The CEOs said they are much more focused now on getting tangible products to market than in trying to live off unproven technology. The investors said they are looking to put more experienced managers at the top of new companies and are looking beyond just selling or bringing public the new companies they fund.
Doron Kempel, CEO of storage network company SANgate, said one change in his company's approach can be seen in its acquisition strategy. Kempel, previously a vice president at EMC, said his company focuses "less on the promise of technology and more on demonstrable value of products" when considering acquisitions. Despite the fact that SANgate doesn't plan to roll out its products until the second quarter of next year, the company has $18 million in funding and bought two companies last year. But SANgate has scrapped plans to buy any of the four companies it was contemplating this year because none of them had progressed passed the technology concept stage, he said.
Kempel said the popular notion that the storage market would be immune to the problems that were battering other network market segments has been squelched by free-falling prices caused by fiercer competition than anyone anticipated. He described the outlook for the storage market as gloomy over the next two years, though he said there is opportunity for companies with innovative products.

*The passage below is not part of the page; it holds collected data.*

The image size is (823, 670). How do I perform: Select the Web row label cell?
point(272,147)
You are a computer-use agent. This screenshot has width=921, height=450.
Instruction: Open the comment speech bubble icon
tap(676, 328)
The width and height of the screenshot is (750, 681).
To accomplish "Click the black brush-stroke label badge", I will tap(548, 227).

Erel Margalit of Jerusalem Venture Partners , which sponsored the panel, said he continues to be optimistic that SANgate and other investments can be market leaders. "But what that leadership means is something different than it was a year-and-a-half ago," he said.
Margalit said his company had to reevaluate its expectations for CyOptics, an optical components maker pushing 40G bit/sec technology, as spending by carriers started to dry up and the demand for very high speed technology slowed. CyOptics brought John Pilitsis, an 18-year Lucent/Bell Labs veteran, on board in May because it was clear the company needed someone who could put in place the processes to sustain the company during tight times, yet prepare it to respond if and when demand booms.

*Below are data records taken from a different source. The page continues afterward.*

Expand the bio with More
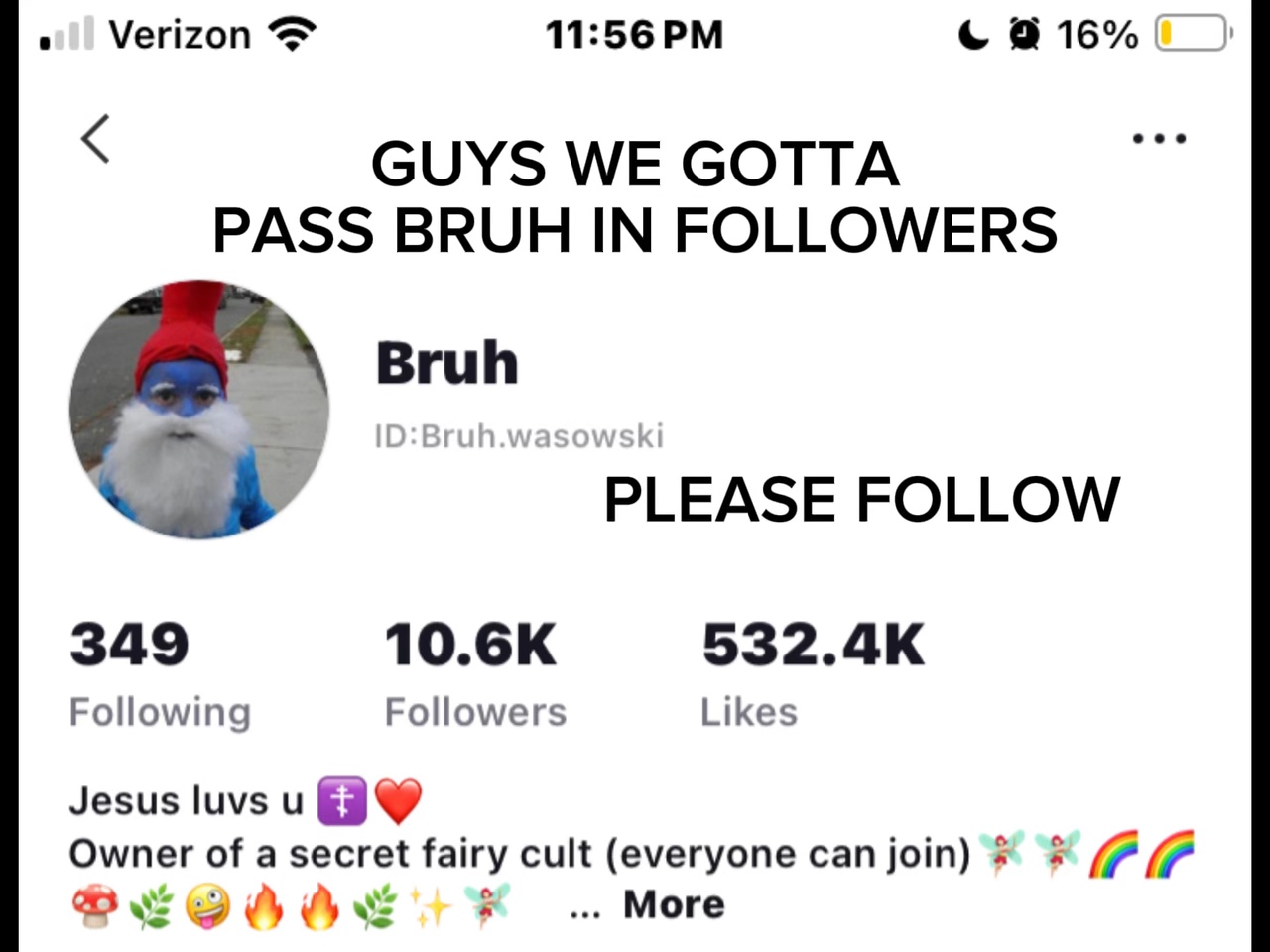 [x=674, y=904]
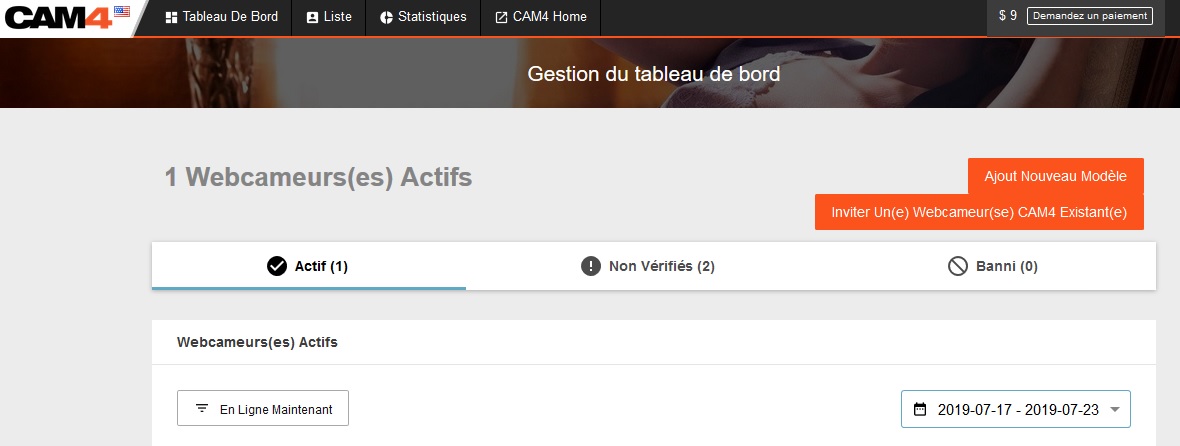The width and height of the screenshot is (1180, 446).
Task: Expand the date range dropdown arrow
Action: point(1115,409)
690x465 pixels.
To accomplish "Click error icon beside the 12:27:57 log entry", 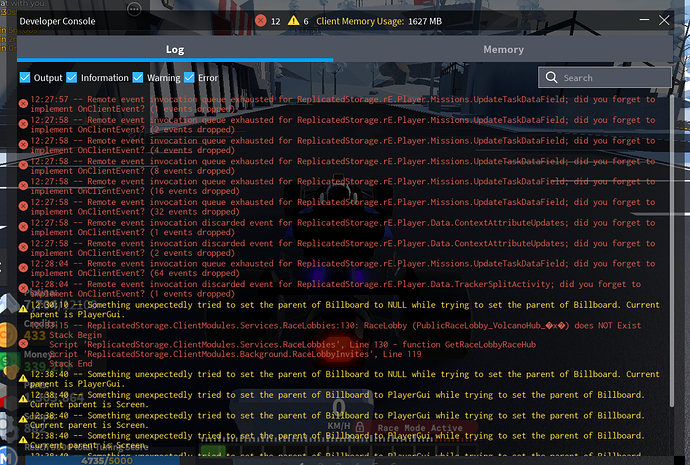I will (24, 103).
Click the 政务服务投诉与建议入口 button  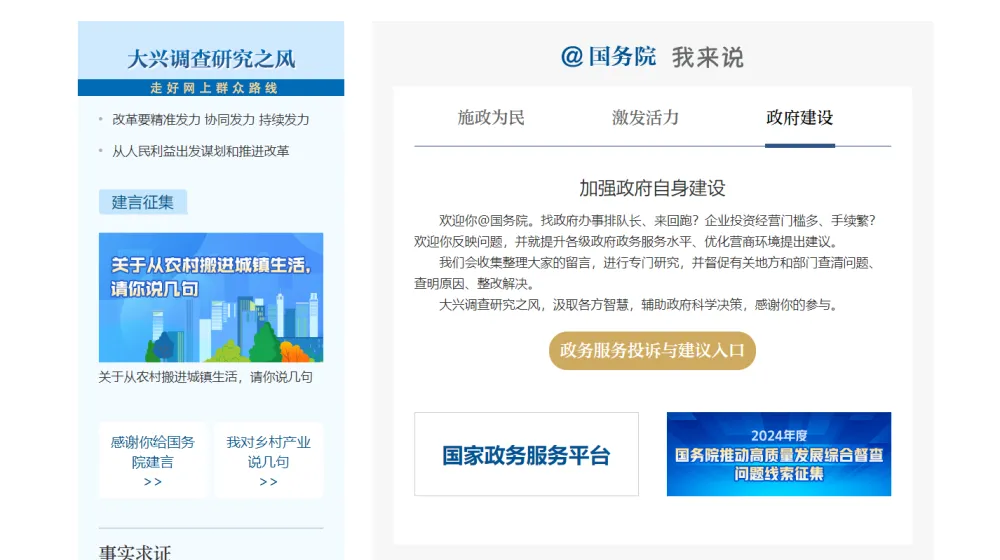click(652, 351)
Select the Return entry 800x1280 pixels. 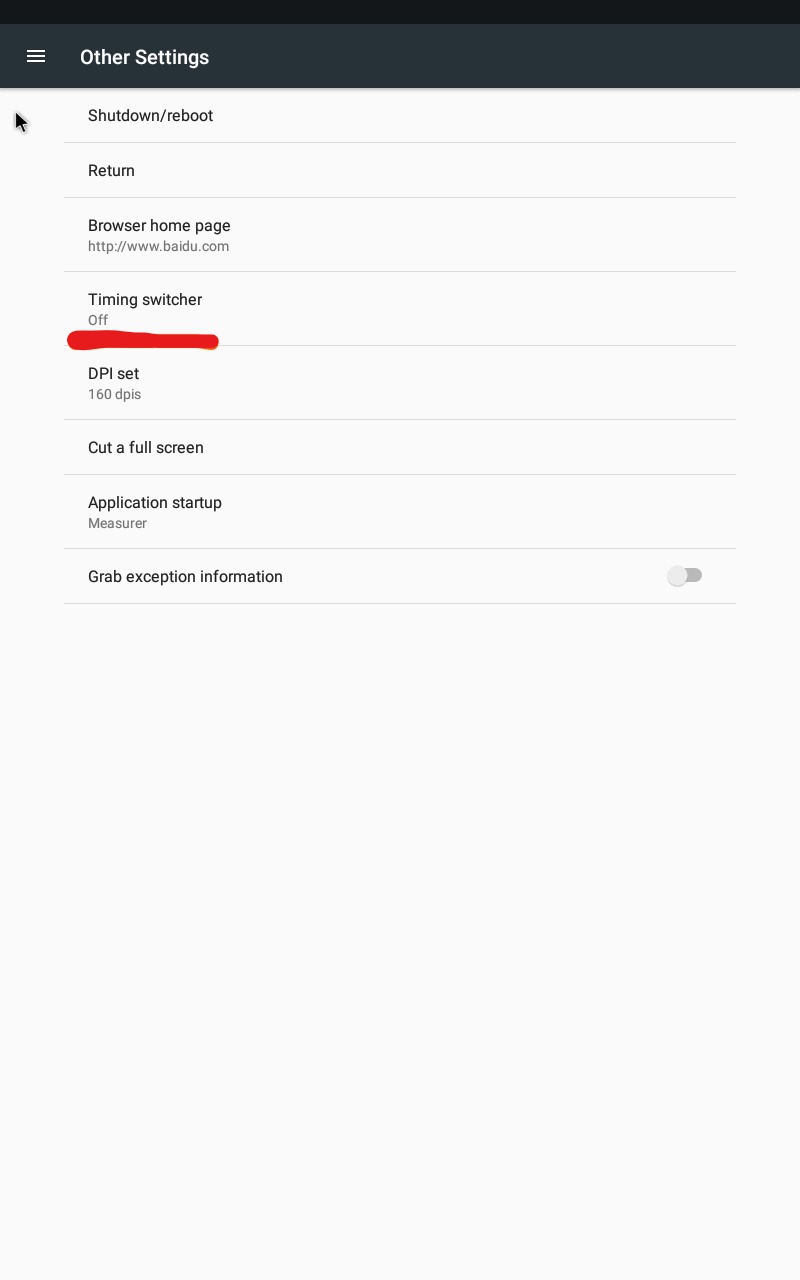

Margalit says new companies and their investors need to be more innovative than ever these days, and can't just desperately look around to get acquired. He described a "reverse merger" in which privately-held Ethernet services company Cogent Communications - a Jerusalem Venture Partners investment - recently gobbled up the assets of publicly held Allied Riser, a struggling building local exchange carrier.
New companies also need to consider marketing their products first overseas if the U.S. proves too tough to crack during the tough economic times, Margalit said. He said this might be a good strategy for wireless equipment companies that don't want to get caught up in the current messy wireless environment in the U.S.

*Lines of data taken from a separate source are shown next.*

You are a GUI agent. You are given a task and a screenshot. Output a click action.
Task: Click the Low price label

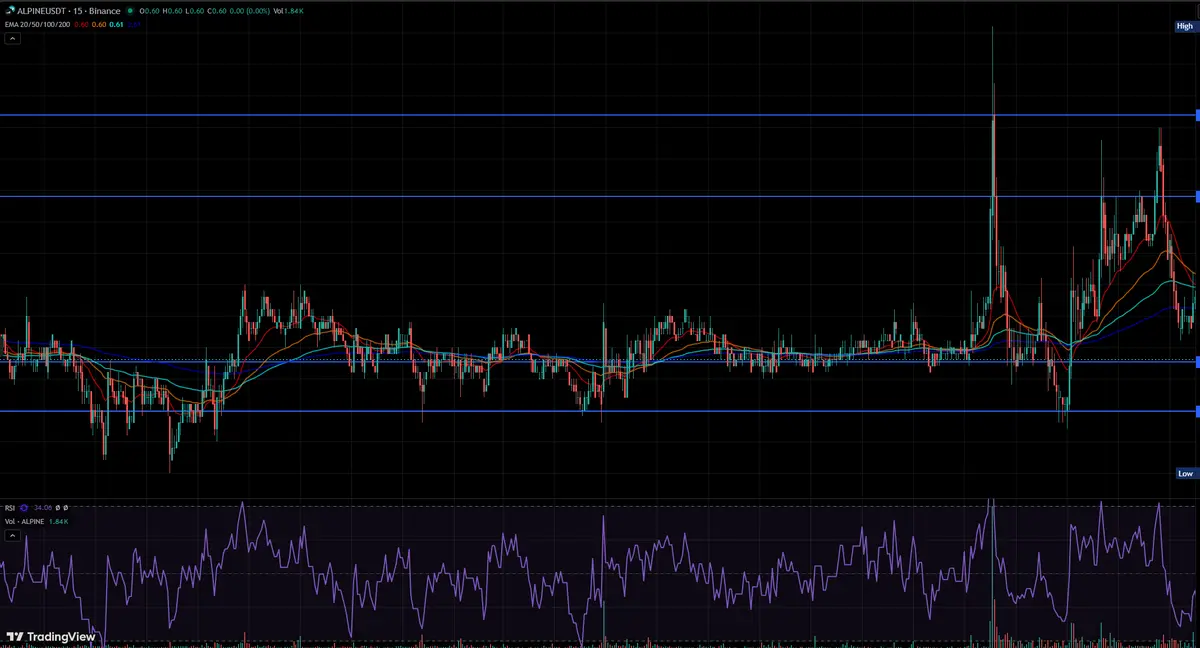pyautogui.click(x=1185, y=473)
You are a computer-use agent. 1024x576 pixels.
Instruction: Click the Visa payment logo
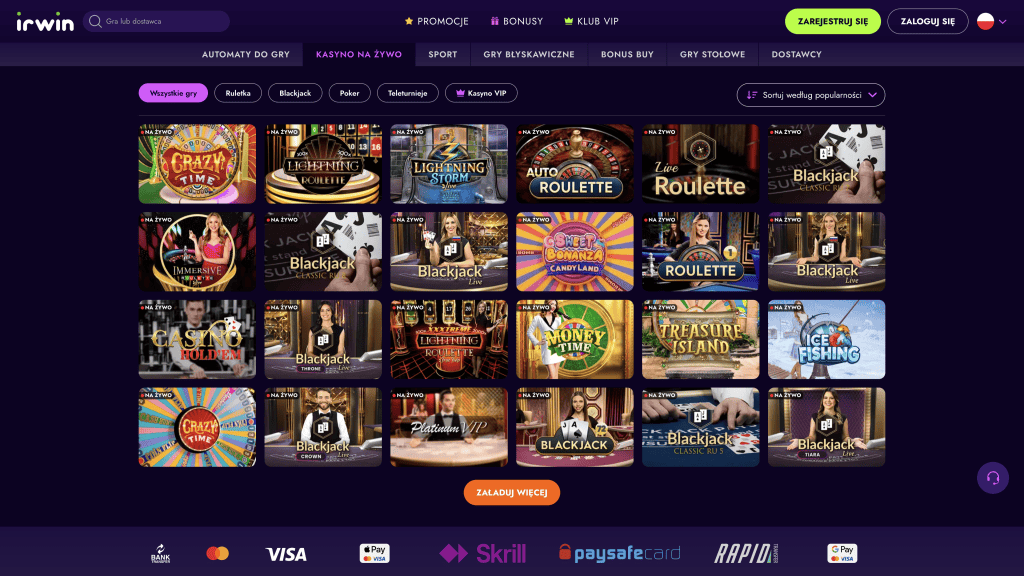pyautogui.click(x=286, y=554)
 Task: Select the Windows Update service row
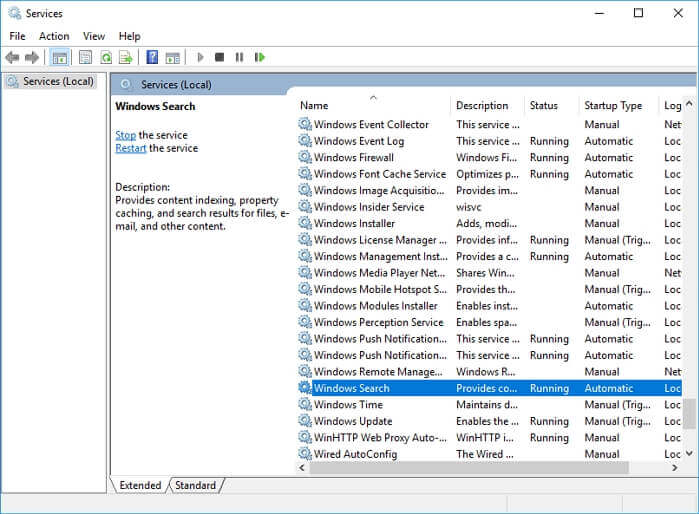click(x=352, y=421)
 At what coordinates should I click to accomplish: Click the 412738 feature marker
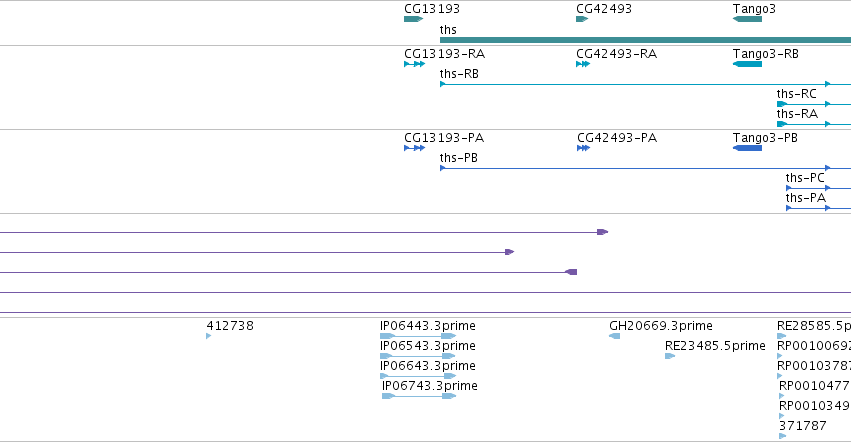tap(208, 336)
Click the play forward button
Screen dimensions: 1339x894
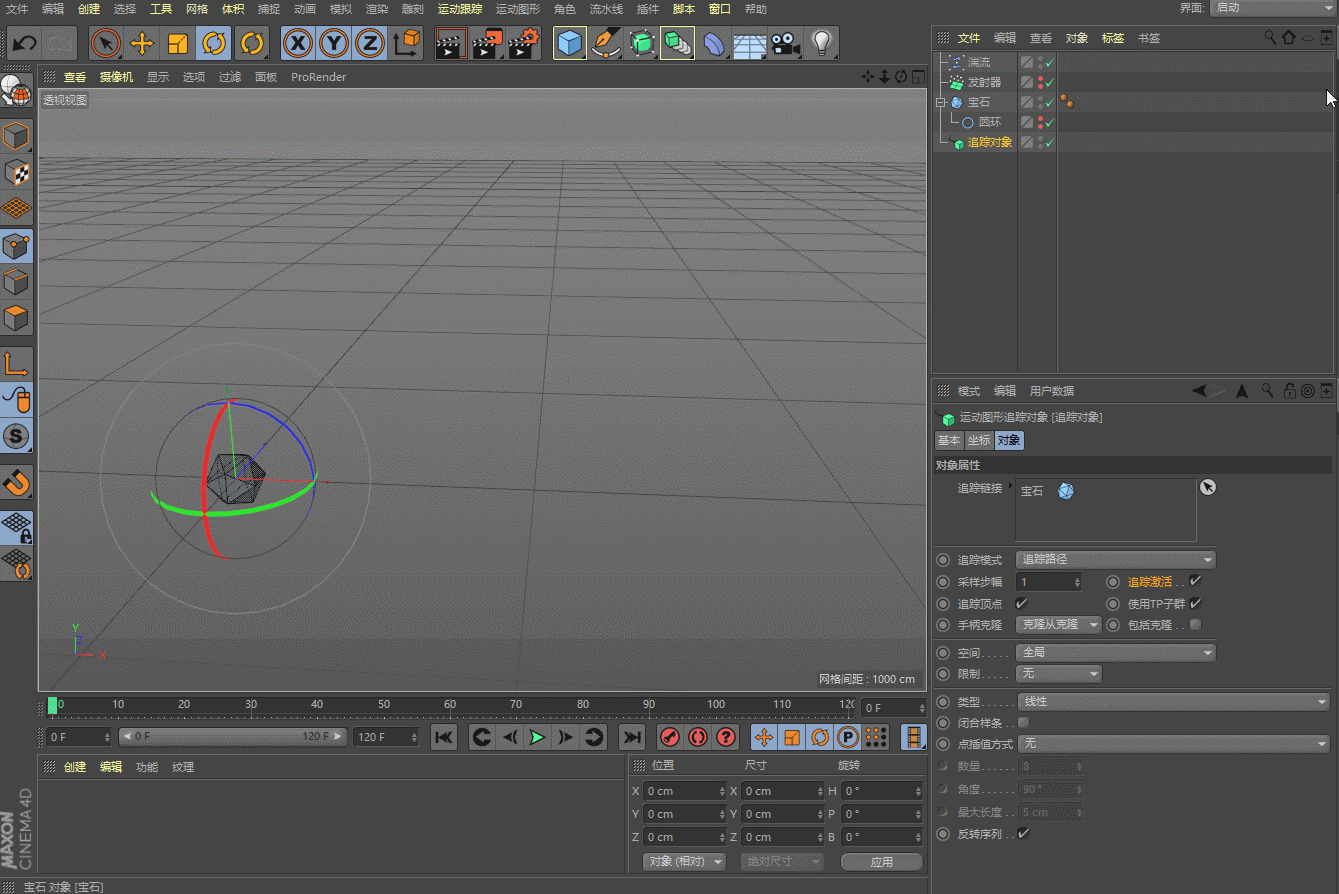(537, 737)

The panel, moderated by Harvard Business School Professor Paul Gompers, was dubbed "Financing Innovation In Uncertain Times: Where Do We Go From Here?" Gompers, an authority on venture capital, set the tone for the panel by sharing this sentiment that he's been hearing from entrepreneurs: "Trying to get money from a venture group is probably harder than it is for the Boston Celtics to get back to the NBA finals."
Gompers said reality is setting in for many investors and entrepreneurs after "lots of frothiness" in the venture market in recent years, a period during which "deals were being made that shouldn't have been done." But he noted that lots of interesting companies are being created today and that when the industry looks back several years from now, it will see that such companies did get financing. The same was true for companies financed in the late 1980s, the last tough period for venture financing, he said.